What you are asked to do:
Write out the data once more, exactly as it reads.

Source records START

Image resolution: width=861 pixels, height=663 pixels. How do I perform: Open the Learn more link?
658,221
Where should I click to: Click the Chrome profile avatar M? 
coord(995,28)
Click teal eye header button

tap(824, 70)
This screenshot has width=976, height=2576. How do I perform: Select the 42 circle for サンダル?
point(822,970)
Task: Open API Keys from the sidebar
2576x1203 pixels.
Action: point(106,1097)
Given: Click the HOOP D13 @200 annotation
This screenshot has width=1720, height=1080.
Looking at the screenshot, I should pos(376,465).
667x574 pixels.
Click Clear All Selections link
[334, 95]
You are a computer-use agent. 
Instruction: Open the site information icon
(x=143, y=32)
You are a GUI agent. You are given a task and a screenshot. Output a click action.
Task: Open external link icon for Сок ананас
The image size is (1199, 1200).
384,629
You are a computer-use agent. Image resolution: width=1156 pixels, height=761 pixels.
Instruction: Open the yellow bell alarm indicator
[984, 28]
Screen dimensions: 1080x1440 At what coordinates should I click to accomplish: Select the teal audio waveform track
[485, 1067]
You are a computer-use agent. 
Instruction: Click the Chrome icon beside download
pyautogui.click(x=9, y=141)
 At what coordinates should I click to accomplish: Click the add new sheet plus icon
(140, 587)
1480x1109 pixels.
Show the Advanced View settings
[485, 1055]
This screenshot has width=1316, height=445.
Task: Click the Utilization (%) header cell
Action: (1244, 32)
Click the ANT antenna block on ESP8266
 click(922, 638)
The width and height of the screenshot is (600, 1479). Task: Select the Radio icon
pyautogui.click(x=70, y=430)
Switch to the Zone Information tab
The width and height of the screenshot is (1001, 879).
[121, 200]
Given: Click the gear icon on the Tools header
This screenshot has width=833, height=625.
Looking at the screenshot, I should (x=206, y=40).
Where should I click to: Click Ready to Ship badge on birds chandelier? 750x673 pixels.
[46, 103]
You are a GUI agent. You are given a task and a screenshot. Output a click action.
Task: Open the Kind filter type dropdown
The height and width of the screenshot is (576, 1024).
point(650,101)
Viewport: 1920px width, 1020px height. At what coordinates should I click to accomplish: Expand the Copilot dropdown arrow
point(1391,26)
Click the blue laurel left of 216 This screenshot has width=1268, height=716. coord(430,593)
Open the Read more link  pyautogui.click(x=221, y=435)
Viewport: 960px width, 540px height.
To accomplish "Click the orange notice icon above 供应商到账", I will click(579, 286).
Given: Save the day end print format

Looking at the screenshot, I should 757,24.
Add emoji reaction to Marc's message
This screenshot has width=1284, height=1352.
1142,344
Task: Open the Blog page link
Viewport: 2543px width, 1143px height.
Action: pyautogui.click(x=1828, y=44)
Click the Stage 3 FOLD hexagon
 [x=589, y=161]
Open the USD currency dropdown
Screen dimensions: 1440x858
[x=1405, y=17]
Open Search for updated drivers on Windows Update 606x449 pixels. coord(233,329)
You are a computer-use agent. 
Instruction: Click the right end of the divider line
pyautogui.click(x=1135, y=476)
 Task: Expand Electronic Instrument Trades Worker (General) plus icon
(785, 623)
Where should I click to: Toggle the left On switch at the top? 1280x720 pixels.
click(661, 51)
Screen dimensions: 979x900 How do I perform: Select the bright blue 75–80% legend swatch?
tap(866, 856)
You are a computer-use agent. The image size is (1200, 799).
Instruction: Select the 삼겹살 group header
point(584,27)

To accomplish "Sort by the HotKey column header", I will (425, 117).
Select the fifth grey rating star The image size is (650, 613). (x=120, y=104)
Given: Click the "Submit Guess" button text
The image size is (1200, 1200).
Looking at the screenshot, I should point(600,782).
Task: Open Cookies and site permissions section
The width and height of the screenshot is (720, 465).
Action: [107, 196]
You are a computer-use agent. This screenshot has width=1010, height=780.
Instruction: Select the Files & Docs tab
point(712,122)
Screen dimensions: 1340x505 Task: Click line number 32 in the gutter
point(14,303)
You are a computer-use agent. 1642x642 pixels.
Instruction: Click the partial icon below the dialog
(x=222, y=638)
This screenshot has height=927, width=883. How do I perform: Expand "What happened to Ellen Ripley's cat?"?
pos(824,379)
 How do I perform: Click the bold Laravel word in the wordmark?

Source records END

Answer section:
Image resolution: width=861 pixels, height=663 pixels. How do I perform: Open the Learn more link?
658,221
Where should I click to: Click the Chrome profile avatar M? 
coord(995,28)
Click teal eye header button

tap(824, 70)
This screenshot has width=976, height=2576. How do I perform: Select the 42 circle for サンダル?
point(822,970)
Task: Open API Keys from the sidebar
2576x1203 pixels.
Action: point(106,1097)
Given: Click the HOOP D13 @200 annotation
This screenshot has width=1720, height=1080.
Looking at the screenshot, I should pos(376,465).
667x574 pixels.
Click Clear All Selections link
[334, 95]
You are a computer-use agent. 
Instruction: Open the site information icon
(x=143, y=32)
You are a GUI agent. You are given a task and a screenshot. Output a click action.
Task: Open external link icon for Сок ананас
The image size is (1199, 1200).
384,629
You are a computer-use agent. Image resolution: width=1156 pixels, height=761 pixels.
Instruction: Open the yellow bell alarm indicator
[984, 28]
Screen dimensions: 1080x1440 At what coordinates should I click to accomplish: Select the teal audio waveform track
[485, 1067]
You are a computer-use agent. 
Instruction: Click the Chrome icon beside download
pyautogui.click(x=9, y=141)
 At what coordinates should I click to accomplish: Click the add new sheet plus icon
(140, 587)
1480x1109 pixels.
Show the Advanced View settings
[485, 1055]
This screenshot has width=1316, height=445.
Task: Click the Utilization (%) header cell
Action: (1244, 32)
Click the ANT antenna block on ESP8266
 click(922, 638)
The width and height of the screenshot is (600, 1479). Task: Select the Radio icon
pyautogui.click(x=70, y=430)
Switch to the Zone Information tab
The width and height of the screenshot is (1001, 879).
[121, 200]
Given: Click the gear icon on the Tools header
This screenshot has width=833, height=625.
Looking at the screenshot, I should (x=206, y=40).
Where should I click to: Click Ready to Ship badge on birds chandelier? 750x673 pixels.
[46, 103]
You are a GUI agent. You are given a task and a screenshot. Output a click action.
Task: Open the Kind filter type dropdown
The height and width of the screenshot is (576, 1024).
point(650,101)
Viewport: 1920px width, 1020px height. At what coordinates should I click to accomplish: Expand the Copilot dropdown arrow
point(1391,26)
Click the blue laurel left of 216 This screenshot has width=1268, height=716. coord(430,593)
Open the Read more link  pyautogui.click(x=221, y=435)
Viewport: 960px width, 540px height.
To accomplish "Click the orange notice icon above 供应商到账", I will click(579, 286).
Given: Save the day end print format

Looking at the screenshot, I should 757,24.
Add emoji reaction to Marc's message
This screenshot has width=1284, height=1352.
1142,344
Task: Open the Blog page link
Viewport: 2543px width, 1143px height.
Action: pyautogui.click(x=1828, y=44)
Click the Stage 3 FOLD hexagon
 [x=589, y=161]
Open the USD currency dropdown
Screen dimensions: 1440x858
[x=1405, y=17]
Open Search for updated drivers on Windows Update 606x449 pixels. coord(233,329)
You are a computer-use agent. 
Instruction: Click the right end of the divider line
pyautogui.click(x=1135, y=476)
 Task: Expand Electronic Instrument Trades Worker (General) plus icon
(785, 623)
Where should I click to: Toggle the left On switch at the top? 1280x720 pixels.
click(661, 51)
Screen dimensions: 979x900 How do I perform: Select the bright blue 75–80% legend swatch?
tap(866, 856)
You are a computer-use agent. The image size is (1200, 799).
Instruction: Select the 삼겹살 group header
point(584,27)

To accomplish "Sort by the HotKey column header", I will (425, 117).
Select the fifth grey rating star The image size is (650, 613). (x=120, y=104)
Given: Click the "Submit Guess" button text
The image size is (1200, 1200).
Looking at the screenshot, I should point(600,782).
Task: Open Cookies and site permissions section
The width and height of the screenshot is (720, 465).
Action: [107, 196]
You are a computer-use agent. This screenshot has width=1010, height=780.
Instruction: Select the Files & Docs tab
point(712,122)
Screen dimensions: 1340x505 Task: Click line number 32 in the gutter
point(14,303)
You are a computer-use agent. 1642x642 pixels.
Instruction: Click the partial icon below the dialog
(x=222, y=638)
This screenshot has height=927, width=883. How do I perform: Expand "What happened to Ellen Ripley's cat?"?
pos(824,379)
 How do I perform: Click the bold Laravel word in the wordmark?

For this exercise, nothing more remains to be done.